**WHAT THE TASK ASKS:** Locate the line that contains "1001x589 pixels." in the entries below, then repeat it and every following line through the line that contains "Task: Check the Hyper-V role checkbox", exactly, and no others.

**EXERCISE INPUT:**
_ _ _ _ _

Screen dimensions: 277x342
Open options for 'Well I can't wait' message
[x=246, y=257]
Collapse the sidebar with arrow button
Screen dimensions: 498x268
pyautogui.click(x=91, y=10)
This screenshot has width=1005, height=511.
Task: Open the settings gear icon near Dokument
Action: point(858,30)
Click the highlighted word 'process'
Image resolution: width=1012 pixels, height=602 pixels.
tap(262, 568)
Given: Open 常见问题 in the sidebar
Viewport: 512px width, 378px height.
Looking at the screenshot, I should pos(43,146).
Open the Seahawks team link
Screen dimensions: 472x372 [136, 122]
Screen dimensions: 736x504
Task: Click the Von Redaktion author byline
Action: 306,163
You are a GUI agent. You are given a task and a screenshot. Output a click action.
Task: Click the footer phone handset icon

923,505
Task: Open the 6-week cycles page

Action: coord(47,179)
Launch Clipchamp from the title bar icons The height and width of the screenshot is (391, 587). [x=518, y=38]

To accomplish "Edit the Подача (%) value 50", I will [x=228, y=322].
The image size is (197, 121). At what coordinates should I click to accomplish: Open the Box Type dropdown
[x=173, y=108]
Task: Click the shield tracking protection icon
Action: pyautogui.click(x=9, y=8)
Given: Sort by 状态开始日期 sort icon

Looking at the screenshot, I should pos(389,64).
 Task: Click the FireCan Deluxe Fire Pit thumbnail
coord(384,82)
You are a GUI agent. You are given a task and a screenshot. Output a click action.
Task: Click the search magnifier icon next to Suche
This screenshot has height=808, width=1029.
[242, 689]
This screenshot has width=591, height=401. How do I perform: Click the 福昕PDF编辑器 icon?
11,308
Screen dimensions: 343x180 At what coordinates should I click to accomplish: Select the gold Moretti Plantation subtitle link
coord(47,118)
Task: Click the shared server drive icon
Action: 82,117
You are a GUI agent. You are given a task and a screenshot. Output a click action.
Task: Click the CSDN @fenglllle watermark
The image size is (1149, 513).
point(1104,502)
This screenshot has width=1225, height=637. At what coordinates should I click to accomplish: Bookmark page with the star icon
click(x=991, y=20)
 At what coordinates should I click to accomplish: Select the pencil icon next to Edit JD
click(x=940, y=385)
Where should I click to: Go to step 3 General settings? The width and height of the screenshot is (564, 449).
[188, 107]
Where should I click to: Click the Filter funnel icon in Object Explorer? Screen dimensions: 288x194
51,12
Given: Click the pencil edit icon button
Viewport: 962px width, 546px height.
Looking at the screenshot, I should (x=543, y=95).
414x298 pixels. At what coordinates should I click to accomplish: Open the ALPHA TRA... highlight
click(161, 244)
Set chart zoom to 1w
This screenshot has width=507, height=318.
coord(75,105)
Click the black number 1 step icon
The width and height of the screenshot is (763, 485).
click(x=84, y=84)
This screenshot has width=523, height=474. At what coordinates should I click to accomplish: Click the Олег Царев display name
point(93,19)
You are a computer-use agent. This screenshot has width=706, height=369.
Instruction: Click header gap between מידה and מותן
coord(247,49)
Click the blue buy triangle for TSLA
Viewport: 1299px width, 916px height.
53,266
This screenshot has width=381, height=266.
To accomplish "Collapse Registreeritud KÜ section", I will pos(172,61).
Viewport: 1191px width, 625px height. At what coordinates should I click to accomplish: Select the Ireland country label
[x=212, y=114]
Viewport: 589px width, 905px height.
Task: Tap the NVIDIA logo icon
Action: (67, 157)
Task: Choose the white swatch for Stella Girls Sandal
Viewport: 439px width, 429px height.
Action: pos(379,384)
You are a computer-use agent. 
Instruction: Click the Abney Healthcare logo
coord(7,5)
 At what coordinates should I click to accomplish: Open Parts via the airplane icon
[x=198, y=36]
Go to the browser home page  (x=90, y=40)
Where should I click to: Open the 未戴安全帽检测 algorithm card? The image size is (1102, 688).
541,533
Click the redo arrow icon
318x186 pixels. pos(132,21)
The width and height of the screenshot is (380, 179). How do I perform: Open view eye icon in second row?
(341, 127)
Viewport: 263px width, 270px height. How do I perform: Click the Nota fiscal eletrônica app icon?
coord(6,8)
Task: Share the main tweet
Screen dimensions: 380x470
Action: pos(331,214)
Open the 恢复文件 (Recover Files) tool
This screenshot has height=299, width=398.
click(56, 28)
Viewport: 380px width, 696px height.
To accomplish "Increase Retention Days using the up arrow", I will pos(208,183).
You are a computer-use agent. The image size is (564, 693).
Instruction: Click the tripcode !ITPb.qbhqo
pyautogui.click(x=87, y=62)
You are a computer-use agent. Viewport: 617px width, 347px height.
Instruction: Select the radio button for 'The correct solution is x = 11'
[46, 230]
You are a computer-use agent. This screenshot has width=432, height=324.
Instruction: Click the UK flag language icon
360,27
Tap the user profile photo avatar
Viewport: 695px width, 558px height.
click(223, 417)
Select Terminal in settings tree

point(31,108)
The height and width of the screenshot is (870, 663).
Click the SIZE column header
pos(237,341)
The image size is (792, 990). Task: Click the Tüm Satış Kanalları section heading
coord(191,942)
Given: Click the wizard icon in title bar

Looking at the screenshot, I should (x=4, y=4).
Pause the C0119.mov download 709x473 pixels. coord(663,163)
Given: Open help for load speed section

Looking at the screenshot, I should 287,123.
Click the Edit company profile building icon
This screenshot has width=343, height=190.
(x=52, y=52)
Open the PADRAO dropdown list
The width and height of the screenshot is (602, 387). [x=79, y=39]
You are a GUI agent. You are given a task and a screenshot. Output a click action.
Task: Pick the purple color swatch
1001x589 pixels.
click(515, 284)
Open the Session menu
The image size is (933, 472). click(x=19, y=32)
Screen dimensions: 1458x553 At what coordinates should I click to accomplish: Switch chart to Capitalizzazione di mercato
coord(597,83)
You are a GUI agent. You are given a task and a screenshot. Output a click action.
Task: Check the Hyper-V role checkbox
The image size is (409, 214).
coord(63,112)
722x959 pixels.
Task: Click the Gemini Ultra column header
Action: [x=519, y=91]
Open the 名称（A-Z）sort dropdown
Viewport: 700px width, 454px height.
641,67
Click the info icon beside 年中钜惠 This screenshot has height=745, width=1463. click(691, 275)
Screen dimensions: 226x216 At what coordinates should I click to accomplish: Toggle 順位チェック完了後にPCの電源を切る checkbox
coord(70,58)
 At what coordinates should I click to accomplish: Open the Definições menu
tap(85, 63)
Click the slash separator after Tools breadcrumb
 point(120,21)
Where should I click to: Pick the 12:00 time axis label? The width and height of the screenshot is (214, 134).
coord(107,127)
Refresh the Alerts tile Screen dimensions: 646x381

_ _ _ _ _

**RESULT BELOW:**
1001x589 pixels.
click(515, 284)
Open the Session menu
The image size is (933, 472). click(x=19, y=32)
Screen dimensions: 1458x553 At what coordinates should I click to accomplish: Switch chart to Capitalizzazione di mercato
coord(597,83)
You are a GUI agent. You are given a task and a screenshot. Output a click action.
Task: Check the Hyper-V role checkbox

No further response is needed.